* TASK OBJECTIVE *
Only the lines from the one bearing "Task: Choose Root cause (customfield_10126)" through the end of the entries should be output, exactly as they stand, and pictures should be skipped.

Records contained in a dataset
* * *

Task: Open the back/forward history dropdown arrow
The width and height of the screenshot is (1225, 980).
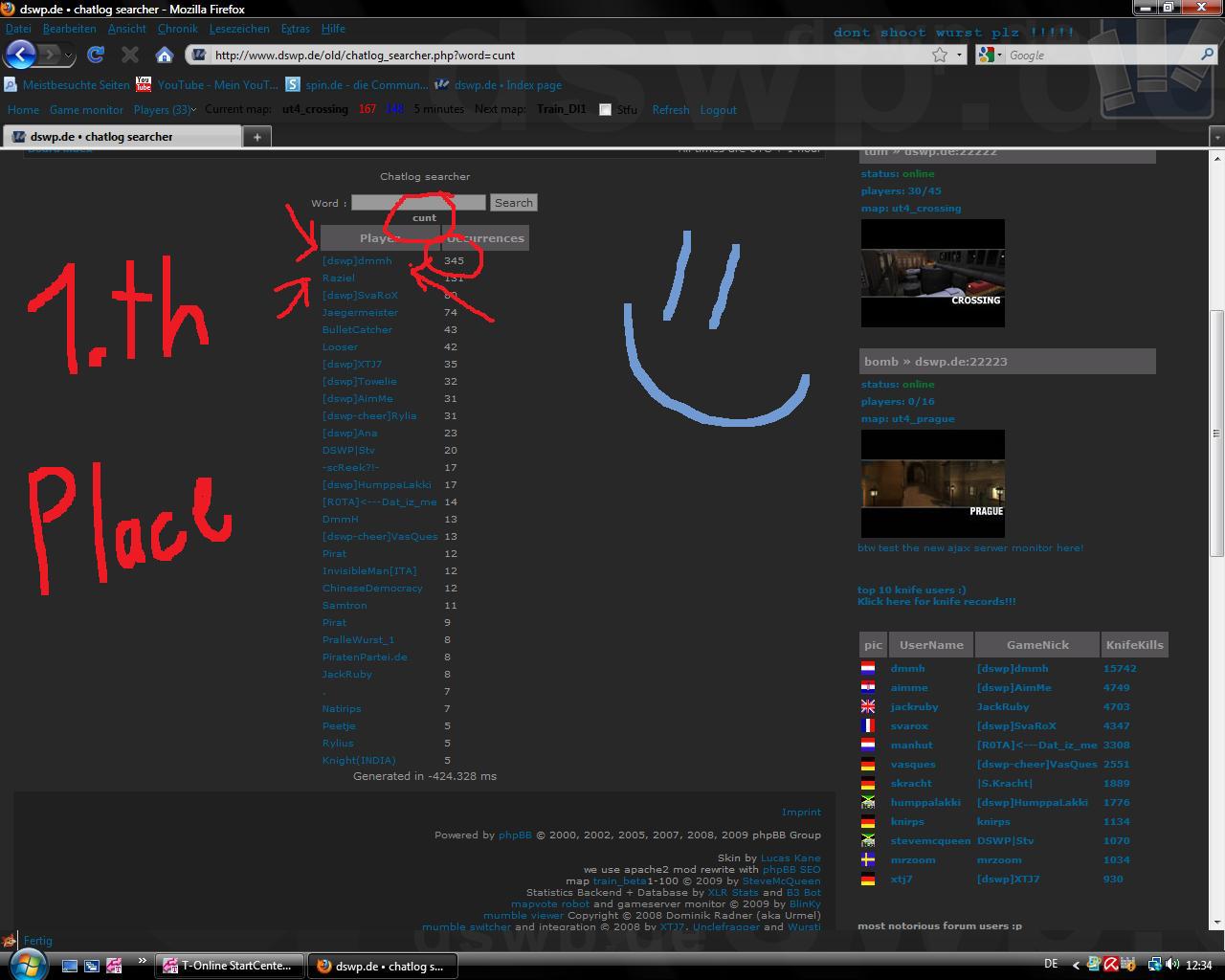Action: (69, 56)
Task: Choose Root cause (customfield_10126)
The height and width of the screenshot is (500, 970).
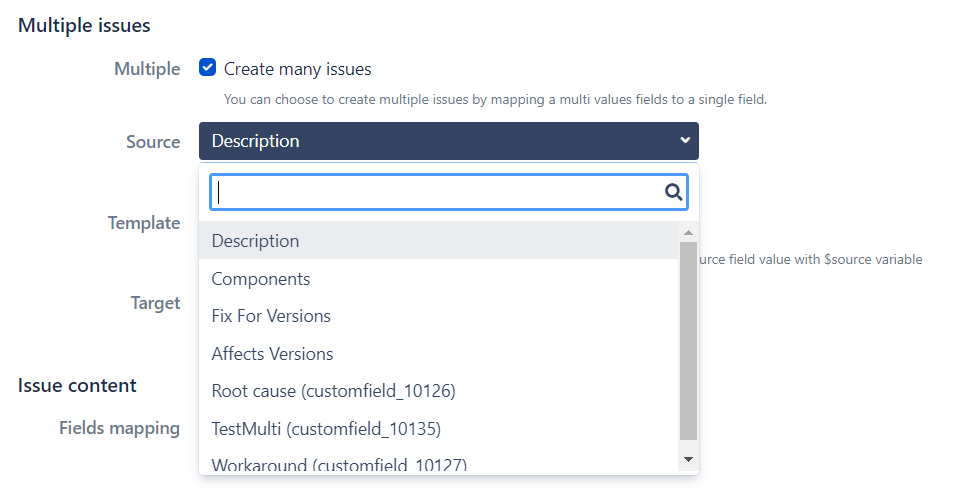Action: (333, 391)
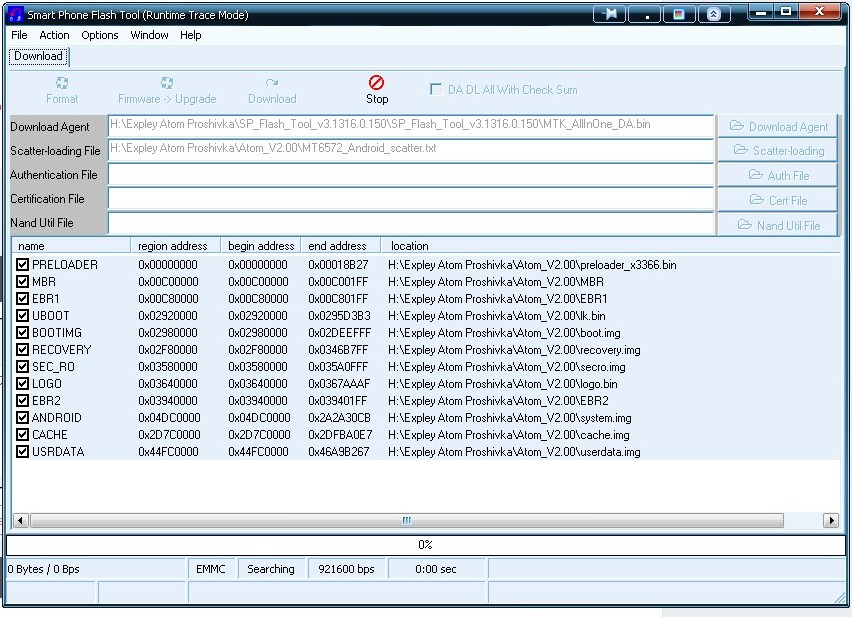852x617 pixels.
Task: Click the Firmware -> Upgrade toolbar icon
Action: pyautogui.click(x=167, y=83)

* * *

* WRITTEN RESPONSE *
Task: Choose Root cause (customfield_10126)
The height and width of the screenshot is (500, 970).
Action: (333, 391)
852x617 pixels.
Task: Click the Firmware -> Upgrade toolbar icon
Action: pyautogui.click(x=167, y=83)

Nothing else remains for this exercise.